Это что выходит такое, а? Совсем не у кого искать защиты? Не то чтобы Адыр к закату жизни сохранил слепую веру в честность закона и непременное торжество правды, но и не совсем разуверился в высшей справедливости. А получается что – нет ее? Или спит она? Или смотрит в другую сторону?
Попасть к каталожникам было еще сложнее, чем к Крючкотвору. В очереди вокруг ратуши толпились десятки просителей ничуть не счастливее Адыра, а писари принимали неохотно: досадовали, что их постоянно отвлекают от работы, требующей внимательности и аккуратности. Но к следующему вечеру староста все же пробился в большую пыльную комнату, уставленную столами и заваленную грудами свитков.
– Суккубы, – повторил за Адыром седой бородач и безошибочно цапнул нужный свиток из кучи под стенкой. – Зело до мужеской ласки жадные, ну да, ну да… Приручение единорогов, да-да-да, котируются, еще про эльфов что-то непонятное…
– Какое? – переспросил староста.
– Непонятное, – непонятно повторил каталожник. – Сла… Слаб… Слабительное? Слабость? Слабоумие? Чего-то на полях поначеркано.

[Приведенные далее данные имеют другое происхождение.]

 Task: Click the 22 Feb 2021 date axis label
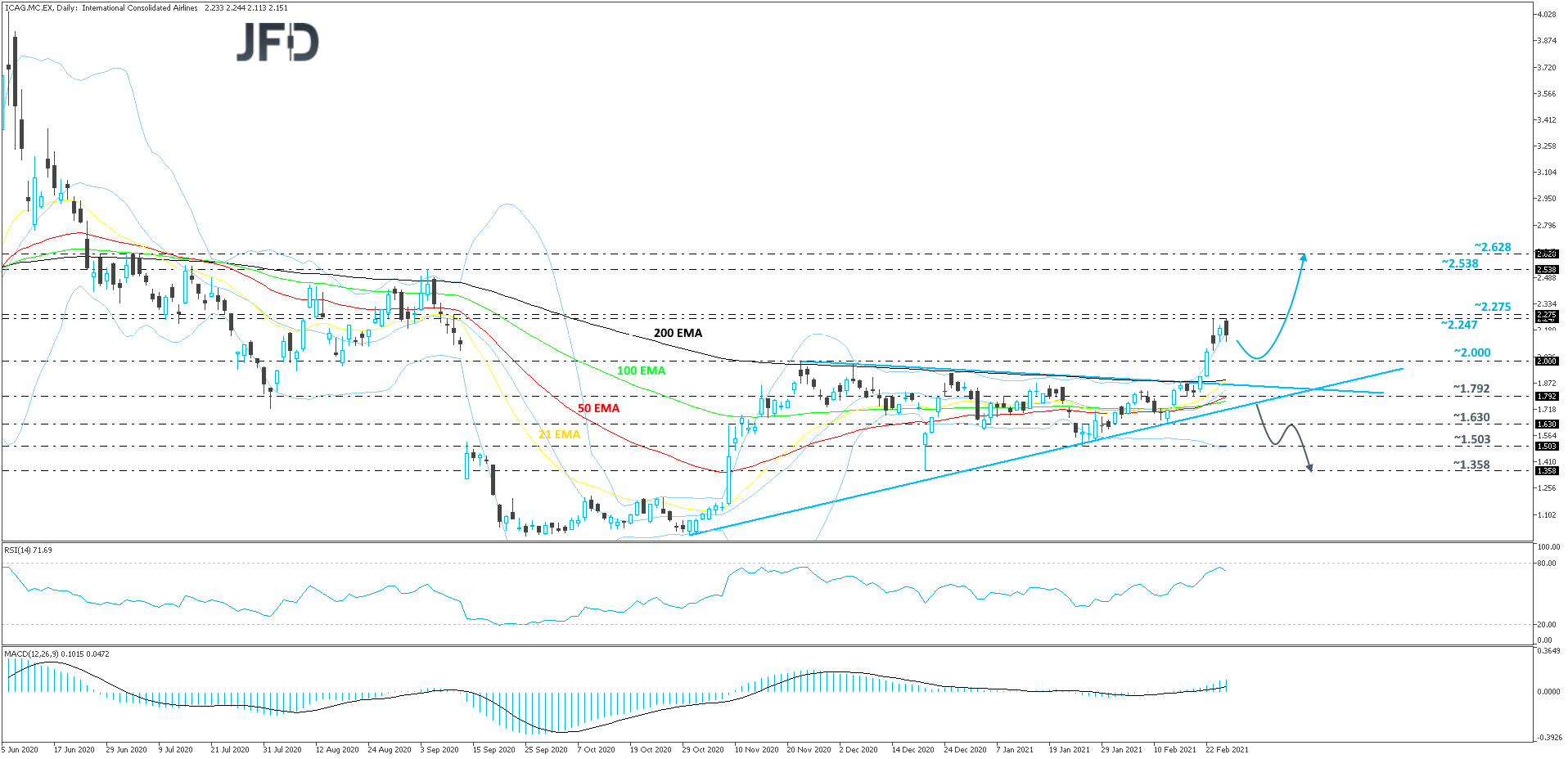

Адыр фыркнул: тоже еще, описатели! Сами в своей писанине не разберутся!
– Имеют врожденную защиту к горячечным заболеваниям, – продолжал каталожник, – что там еще?.. не способны завлекать своими чарами гномов, не погружаются в спячку.

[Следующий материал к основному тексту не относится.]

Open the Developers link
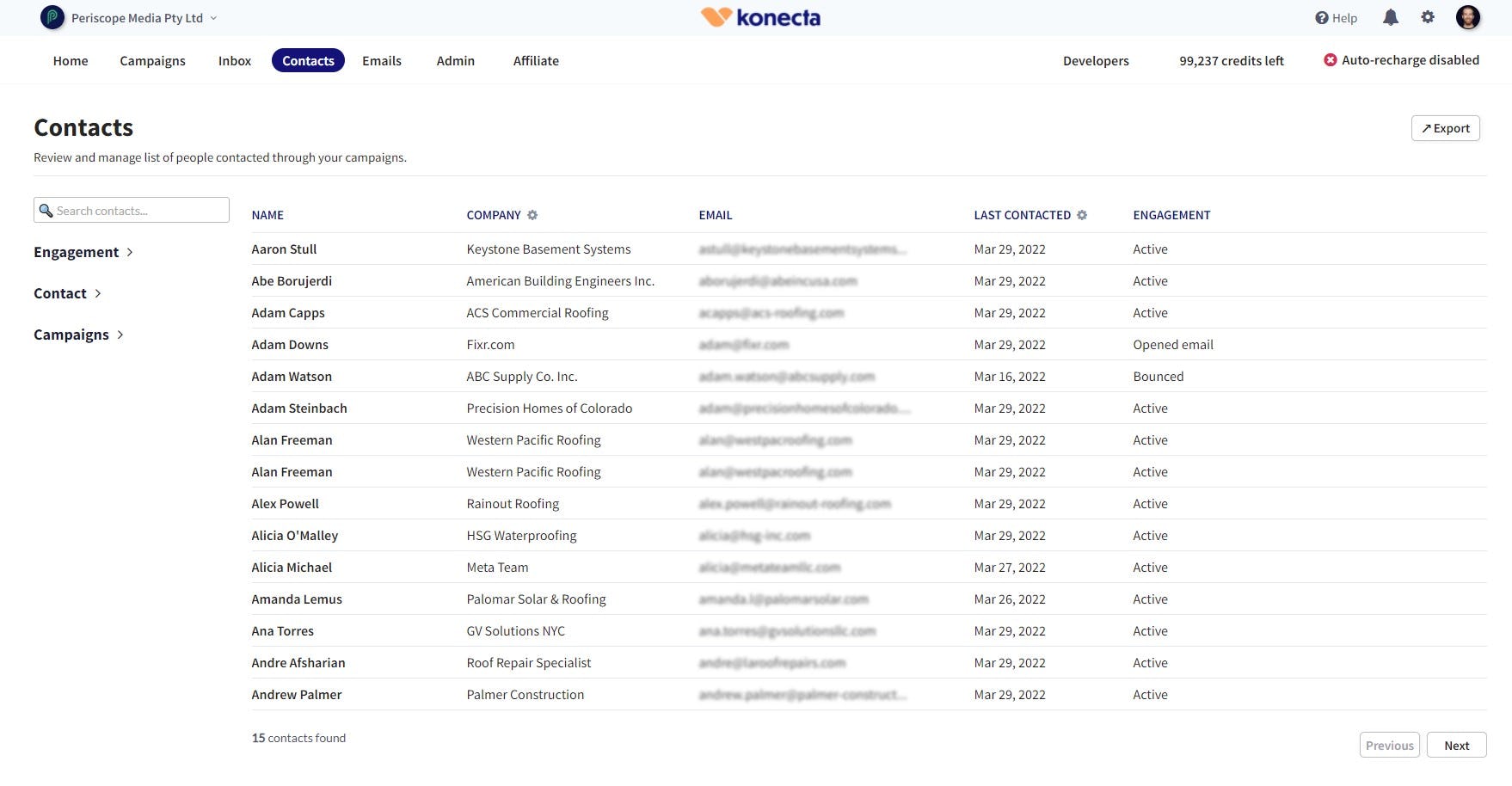 pos(1095,60)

Адыр мысленно плюнул ведуну прямо в невидимый под капюшоном глаз.
– Ну и все, – каталожник тем же безошибочным движением, не глядя, вернул свиток в стопку. – Про суккубов пока мало известно, редкие они. Через годик-другой больше напишется!
Староста охнул.
– Не могу я столько ждать!
Каталожник почесал затылок – совсем как Крючкотвор.
– Скоро только кролики плодятся. А чтобы научиться соуживанию, времени нужно больше. Вот бумаги, что мы составляем – они для того и нужны, чтоб понять их, другомирцев, чтобы суметь жить вместе ладно и дружно. Конечно, поначалу трудно – ну так чего можно было ожидать? Даже муж с женой не всегда сразу гладко уживаются, а тут шутка ли – другомирцы! Устроены иначе, думают по-другому, да и несут в себе подчас такое, чего мы и понять-то не в силах – мудрено ли, что нынче искры летят да пена идет? Но с годами, вот увидишь, научимся жить бок о бок, приспособимся, приладимся друг к другу. В чем-то наш мир поменяется – так ведь это нормальное дело! Главное что? Что со временем все непременно сладится, мы поймем их, они – нас, научимся уважению, замиримся, подружимся – вот поглядишь!

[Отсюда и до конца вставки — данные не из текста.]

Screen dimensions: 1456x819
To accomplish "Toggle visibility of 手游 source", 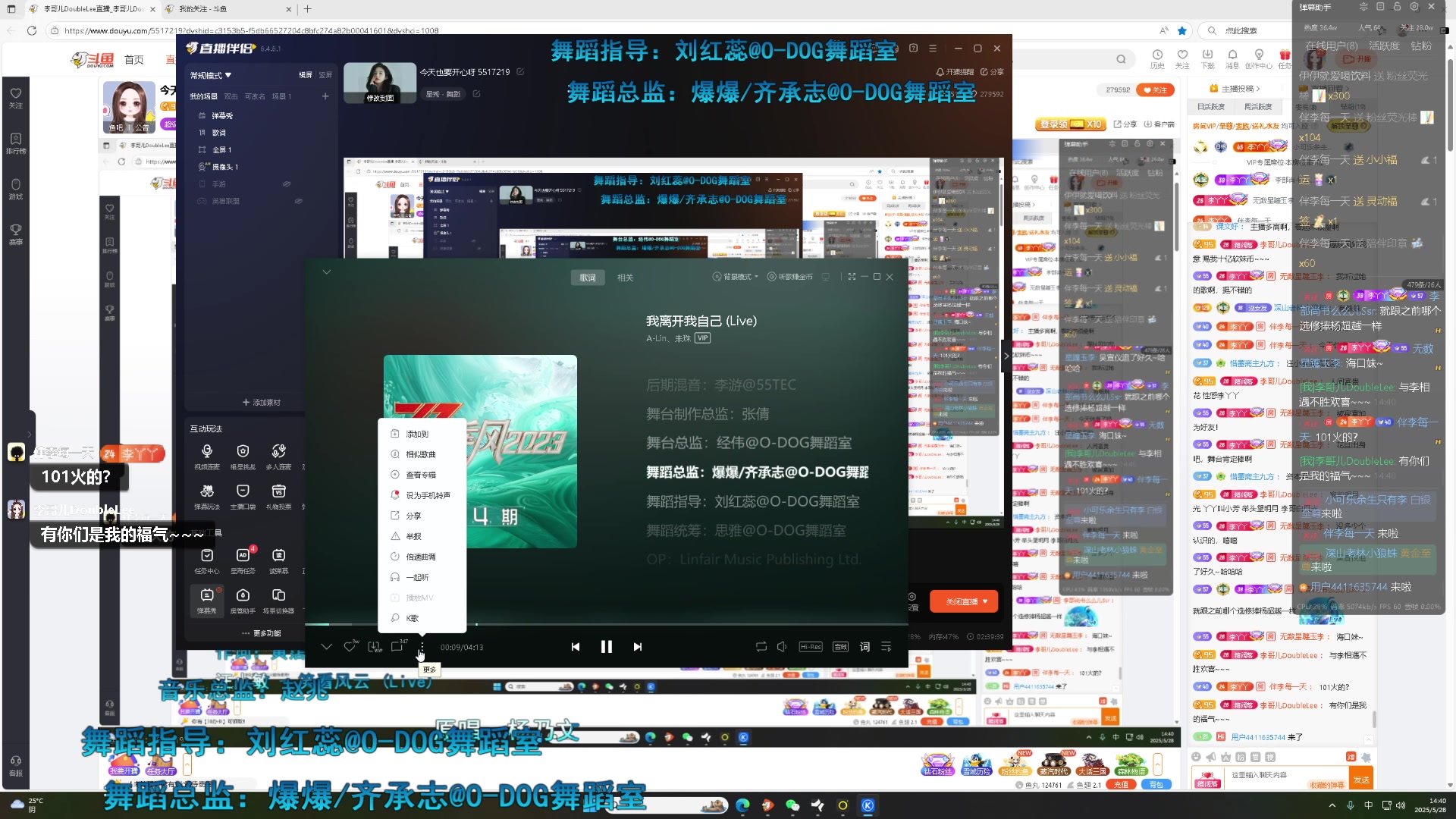I will 287,184.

Староста смотрел на каталожника досадливо и все не мог взять в толк, о чем тот говорит. Какое стерпится-сладится? Какое еще понимание? Когда стоит перед тобой чужая и наглая тварь, что пришла на твою землю, хочет порушить ее уклад и всю твою жизнь, а ты и сделать ничего не можешь – о, Боги, да про какое соуживание говорит этот безумец?
– Приходи через год, – благодушно докончил тот, словно не видя отчаянья и злобы в глазах стоящего перед ним человека, – сам удивишься, сколько нового к тому времени напишется про твоих суккубов!
– Да через год в моей деревне останутся одни старики в пустых хатах!
Каталожник только руками развел. Было ясно, что судьба деревни Сливки интересна ему куда меньше, чем отдаленная надежда на мирную жизнь бок о бок с другомирцами. Интересно, если бы пришлые расселились вокруг ратуши, если бы каталожник сам должен быть «учиться соуживанию» со всеми его прелестями – как бы запел этот болван?